Penjelasan yang dapat dikemukakan dari argumentasi tersebut adalah pengembangan timbul untuk menanggapi kebutuhan metode pelatihan
konvensional sering kali kurang berhasil untuk mengembangkan perilaku organisasi yang lebih baik sehingga diperlukan pendekatan baru. Menurut Davis
dan Newstroom: “Ada dua alasan diperlukannya pengembangan dalam organisasi.
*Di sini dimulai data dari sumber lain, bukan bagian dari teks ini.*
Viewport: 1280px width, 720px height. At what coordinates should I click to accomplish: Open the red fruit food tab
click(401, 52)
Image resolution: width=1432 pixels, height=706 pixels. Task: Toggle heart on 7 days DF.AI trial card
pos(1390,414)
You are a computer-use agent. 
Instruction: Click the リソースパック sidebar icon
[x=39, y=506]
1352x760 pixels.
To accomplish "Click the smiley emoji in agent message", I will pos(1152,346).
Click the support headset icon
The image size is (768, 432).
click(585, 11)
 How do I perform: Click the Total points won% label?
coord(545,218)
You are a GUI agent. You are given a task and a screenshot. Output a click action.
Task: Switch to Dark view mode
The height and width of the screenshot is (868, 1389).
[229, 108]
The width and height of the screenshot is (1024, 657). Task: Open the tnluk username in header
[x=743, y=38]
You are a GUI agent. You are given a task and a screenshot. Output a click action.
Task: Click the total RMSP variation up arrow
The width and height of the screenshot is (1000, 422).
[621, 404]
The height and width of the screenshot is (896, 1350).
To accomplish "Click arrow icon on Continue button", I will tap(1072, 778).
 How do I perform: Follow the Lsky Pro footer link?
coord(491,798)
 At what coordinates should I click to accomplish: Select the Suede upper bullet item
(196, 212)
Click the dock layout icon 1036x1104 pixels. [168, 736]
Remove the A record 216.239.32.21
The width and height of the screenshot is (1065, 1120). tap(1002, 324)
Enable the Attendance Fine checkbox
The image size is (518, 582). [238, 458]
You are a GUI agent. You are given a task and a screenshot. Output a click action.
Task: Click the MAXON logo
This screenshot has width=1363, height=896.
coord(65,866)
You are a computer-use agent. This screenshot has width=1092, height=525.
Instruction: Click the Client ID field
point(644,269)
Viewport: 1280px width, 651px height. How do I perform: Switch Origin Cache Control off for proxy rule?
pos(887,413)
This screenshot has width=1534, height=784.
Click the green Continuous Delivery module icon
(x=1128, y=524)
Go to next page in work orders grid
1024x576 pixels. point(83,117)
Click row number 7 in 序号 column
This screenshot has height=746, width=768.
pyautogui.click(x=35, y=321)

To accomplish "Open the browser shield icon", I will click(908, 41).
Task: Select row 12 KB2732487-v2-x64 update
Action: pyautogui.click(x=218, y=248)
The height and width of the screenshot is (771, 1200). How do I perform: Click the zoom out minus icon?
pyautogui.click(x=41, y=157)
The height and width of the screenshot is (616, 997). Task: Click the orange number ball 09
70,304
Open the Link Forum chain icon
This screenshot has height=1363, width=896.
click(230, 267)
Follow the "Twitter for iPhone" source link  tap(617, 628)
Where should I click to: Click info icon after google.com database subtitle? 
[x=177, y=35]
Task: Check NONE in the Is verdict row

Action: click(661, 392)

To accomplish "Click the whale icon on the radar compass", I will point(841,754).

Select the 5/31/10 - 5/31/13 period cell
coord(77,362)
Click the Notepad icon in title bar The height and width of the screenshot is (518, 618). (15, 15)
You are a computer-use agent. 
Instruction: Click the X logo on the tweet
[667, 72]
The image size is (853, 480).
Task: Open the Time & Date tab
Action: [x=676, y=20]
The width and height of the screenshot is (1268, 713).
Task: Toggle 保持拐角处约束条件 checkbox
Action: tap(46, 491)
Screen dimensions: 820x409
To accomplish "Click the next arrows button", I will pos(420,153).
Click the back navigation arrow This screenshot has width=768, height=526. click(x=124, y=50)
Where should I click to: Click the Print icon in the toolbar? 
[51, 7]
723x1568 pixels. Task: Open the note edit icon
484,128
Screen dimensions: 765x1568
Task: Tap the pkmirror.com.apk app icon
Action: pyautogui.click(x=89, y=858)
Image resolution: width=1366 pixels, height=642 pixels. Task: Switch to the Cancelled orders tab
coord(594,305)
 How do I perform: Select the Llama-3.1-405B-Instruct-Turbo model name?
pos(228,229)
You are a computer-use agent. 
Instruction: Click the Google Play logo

Pertama, struktur imbalan dalam pekerjaan tidak cukup memperkuat pelatihan konvensional sehingga sering kali gagal mengalihkan hasil
belajar ke dalam pekerjaan. Terlalu banyak program yang dirancang dengan baik mengalami kegagalan karena lingkungan kerja tidak
menyediakan dukungan yang diperlukan secukupnya. Kedua, laju perubahan itu sendiri yang berlangsung dengan cepat yang
mengharuskan
organisasi benar-benar
luwes dalam
rangka melangsungkan hidupnya dan memperoleh keuntungan” Davis dan
Newstroom, 1996: 246.
Pengembangan organisasi harus dilakukan dan pasti terjadi disebabkan oleh dua alasan. Pertama meskipun suatu program telah dirancang sedemikian
rupa, namun ketika tidak ada dukungan dari seluruh komponen lingkungan kerja, maka progam tersebut akan gagal, tentunya organisasi tidak ingin terus menerus
gagal. Hal ini diakibatkan oleh ketidakmampuan dalam merealisasikan hasil dari pelatihan ke dalam proses pekerjaan juga menjadi penyebab perlunya diadakan
perubahan. Alasan lain dari perlunya perubahan karena perubahan itu sendiri selalu berlangsung. Proses perubahan selalu berlangsung cepat dan memaksa
organisasi untuk bersikap luwes dalam menerima perubahan agar tetap bisa hidup. Dalam kondisi seperti ini langkah nalar berikutnya adalah berusaha
mengubah organisasi secara keseluruhan sehingga akan mendukung pelatihan. Inilah sebenarnya yang diupayakan organisasi. Menurut Gibson et al.:
“Kepuasan dan moral merupakan istilah yang serupa yang ditujukan pada seberapa besar organisasi memuaskan kebutuhan karyawan. Ukuran
kepuasan termasuk sikap karyawan, keluar masuk karyawan, tingkat absensi, keterlambatan, dan keluh kesah” Gibson et al., 1996: 52.
Berdasarkan konsepsi tersebut tampak bahwa kepuasan berkaitan dengan sikap karyawan, tingkat absensi, dan keluh kesah. Dengan indikator-indikator
inilah pimpinan organisasi dapat mengukur tingkat kepuasan karyawan dalam memajukan organisasi. Menurut Kotler a person feeling of pleasure or
disappointment resulting from comparing a product’s received performance or outcome in relations to the persons expectation”
Kotler, 1997: 40. Terjemahan : Perasaan seseorang tentang kesenangan atau kekecewaan yang dihasilkan dari
membandingkan antara penampilan hasil produk pihak lain dengan harapan orang. Definisi ini menunjukkan bahwa kepuasan pelanggan mencakup
perbedaan antara tingkat kepentingan dan kinerja atau hasil yang dirasakan. Pengertian ini dapat diterapkan dalam penilaian kepuasan atau ketidakpuasan
terhadap suatu organisasi karena keduanya berkaitan erat dengan konsep kepuasan pelanggan.